(Description of the task): Reproduce the Ph.D. proposal presentation announcement below in full, word for word.

Michelle Javier Quizon
Bioengineering Ph.D. Proposal Presentation
Time and Date: 11:00 AM EST, Tuesday, 31 May 2022
Location: IBB 1128 (Suddath Seminar Room)
Andrés J. García, Ph.D. (Georgia Institute of Technology)
Edward A. Botchwey, Ph.D. (Georgia Institute of Technology & Emory University)
Rebecca D. Levit, M.D. (Emory University)
Edward A. Phelps, Ph.D. (University of Florida)
Krishnendu Roy, Ph.D. (Georgia Institute of Technology & Emory University)
Synthetic hydrogels for islet vascularization and engraftment in the subcutaneous space
Type 1 diabetes (T1D) is a chronic, debilitating disease characterized by the autoimmune destruction of insulin-producing b-cells located within pancreatic islets. The gold standard for T1D cell therapy is clinical islet transplantation (CIT), the infusion of islets through the hepatic portal vein. While CIT recipients demonstrate enhanced blood glucose control, the procedure is limited to a marginal subset of T1D patients, in part due to the inhospitable nature of the intrahepatic site Indeed, an expected >60% loss of therapeutic cargo is expected within three days following transplantation. Thus, there is a significant need to establish an alternative extrahepatic transplant site that supports the engraftment of islets.

(Records provided):
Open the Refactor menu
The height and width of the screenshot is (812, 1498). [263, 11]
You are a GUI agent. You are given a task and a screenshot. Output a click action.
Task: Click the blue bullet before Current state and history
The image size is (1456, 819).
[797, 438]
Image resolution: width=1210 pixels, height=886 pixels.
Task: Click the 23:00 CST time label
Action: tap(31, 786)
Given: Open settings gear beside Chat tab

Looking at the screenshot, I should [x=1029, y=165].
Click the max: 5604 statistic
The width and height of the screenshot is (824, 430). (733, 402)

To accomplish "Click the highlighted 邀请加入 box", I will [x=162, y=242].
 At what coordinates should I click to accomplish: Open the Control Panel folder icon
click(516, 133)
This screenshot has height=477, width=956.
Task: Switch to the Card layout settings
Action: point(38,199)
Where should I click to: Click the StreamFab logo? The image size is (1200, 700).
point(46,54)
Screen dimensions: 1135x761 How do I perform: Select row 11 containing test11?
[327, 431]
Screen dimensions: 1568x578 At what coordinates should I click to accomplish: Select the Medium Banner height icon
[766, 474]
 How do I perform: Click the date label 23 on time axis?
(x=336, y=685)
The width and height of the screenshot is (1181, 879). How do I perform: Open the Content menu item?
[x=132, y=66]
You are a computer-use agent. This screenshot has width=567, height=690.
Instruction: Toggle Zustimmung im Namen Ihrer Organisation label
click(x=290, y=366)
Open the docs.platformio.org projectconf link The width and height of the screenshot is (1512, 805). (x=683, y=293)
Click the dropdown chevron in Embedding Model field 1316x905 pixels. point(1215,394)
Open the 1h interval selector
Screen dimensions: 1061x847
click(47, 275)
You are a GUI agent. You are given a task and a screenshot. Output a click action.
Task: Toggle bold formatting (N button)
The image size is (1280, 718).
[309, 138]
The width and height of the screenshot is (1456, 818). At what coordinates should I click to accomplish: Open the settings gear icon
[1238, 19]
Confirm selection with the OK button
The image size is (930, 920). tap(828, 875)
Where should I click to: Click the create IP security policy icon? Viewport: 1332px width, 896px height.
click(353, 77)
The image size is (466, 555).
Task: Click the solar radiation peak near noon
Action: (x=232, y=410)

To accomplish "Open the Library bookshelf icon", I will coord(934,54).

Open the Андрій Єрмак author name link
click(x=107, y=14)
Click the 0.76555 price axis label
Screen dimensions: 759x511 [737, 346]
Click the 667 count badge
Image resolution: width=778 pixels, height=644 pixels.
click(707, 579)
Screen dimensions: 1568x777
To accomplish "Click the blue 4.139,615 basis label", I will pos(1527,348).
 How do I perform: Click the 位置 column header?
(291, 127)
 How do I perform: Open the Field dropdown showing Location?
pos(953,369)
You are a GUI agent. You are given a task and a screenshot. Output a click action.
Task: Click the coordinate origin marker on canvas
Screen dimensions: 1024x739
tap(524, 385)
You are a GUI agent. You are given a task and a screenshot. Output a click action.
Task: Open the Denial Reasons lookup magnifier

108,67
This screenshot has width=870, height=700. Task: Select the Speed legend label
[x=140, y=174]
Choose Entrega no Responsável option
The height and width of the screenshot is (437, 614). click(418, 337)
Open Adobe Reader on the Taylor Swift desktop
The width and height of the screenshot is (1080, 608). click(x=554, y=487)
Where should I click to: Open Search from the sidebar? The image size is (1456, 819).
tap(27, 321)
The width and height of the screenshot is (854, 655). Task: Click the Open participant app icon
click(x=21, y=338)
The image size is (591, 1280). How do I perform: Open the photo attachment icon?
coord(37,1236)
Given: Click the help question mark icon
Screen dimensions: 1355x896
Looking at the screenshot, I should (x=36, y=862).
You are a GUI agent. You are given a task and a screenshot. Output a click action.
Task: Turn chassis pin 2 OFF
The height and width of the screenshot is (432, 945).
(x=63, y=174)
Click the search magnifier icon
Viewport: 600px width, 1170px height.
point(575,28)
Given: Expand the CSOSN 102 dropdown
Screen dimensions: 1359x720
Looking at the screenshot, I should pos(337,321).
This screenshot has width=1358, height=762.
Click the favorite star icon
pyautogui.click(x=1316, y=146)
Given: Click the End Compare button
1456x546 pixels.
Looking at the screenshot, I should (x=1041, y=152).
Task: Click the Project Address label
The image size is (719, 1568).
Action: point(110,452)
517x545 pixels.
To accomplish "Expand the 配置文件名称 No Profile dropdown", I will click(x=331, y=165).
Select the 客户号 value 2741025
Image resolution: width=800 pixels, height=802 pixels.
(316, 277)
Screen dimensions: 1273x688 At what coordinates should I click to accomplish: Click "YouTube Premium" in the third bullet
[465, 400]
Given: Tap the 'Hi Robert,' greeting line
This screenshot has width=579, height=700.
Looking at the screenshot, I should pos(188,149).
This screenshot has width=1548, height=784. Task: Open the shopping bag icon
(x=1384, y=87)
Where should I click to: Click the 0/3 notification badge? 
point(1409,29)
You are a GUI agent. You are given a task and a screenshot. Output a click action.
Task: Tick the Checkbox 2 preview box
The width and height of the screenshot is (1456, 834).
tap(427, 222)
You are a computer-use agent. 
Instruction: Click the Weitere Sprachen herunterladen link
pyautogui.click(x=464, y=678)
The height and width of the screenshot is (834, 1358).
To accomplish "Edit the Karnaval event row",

(Answer box):
Michelle Javier Quizon
Bioengineering Ph.D. Proposal Presentation
Time and Date: 11:00 AM EST, Tuesday, 31 May 2022
Location: IBB 1128 (Suddath Seminar Room)
Andrés J. García, Ph.D. (Georgia Institute of Technology)
Edward A. Botchwey, Ph.D. (Georgia Institute of Technology & Emory University)
Rebecca D. Levit, M.D. (Emory University)
Edward A. Phelps, Ph.D. (University of Florida)
Krishnendu Roy, Ph.D. (Georgia Institute of Technology & Emory University)
Synthetic hydrogels for islet vascularization and engraftment in the subcutaneous space
Type 1 diabetes (T1D) is a chronic, debilitating disease characterized by the autoimmune destruction of insulin-producing b-cells located within pancreatic islets. The gold standard for T1D cell therapy is clinical islet transplantation (CIT), the infusion of islets through the hepatic portal vein. While CIT recipients demonstrate enhanced blood glucose control, the procedure is limited to a marginal subset of T1D patients, in part due to the inhospitable nature of the intrahepatic site Indeed, an expected >60% loss of therapeutic cargo is expected within three days following transplantation. Thus, there is a significant need to establish an alternative extrahepatic transplant site that supports the engraftment of islets.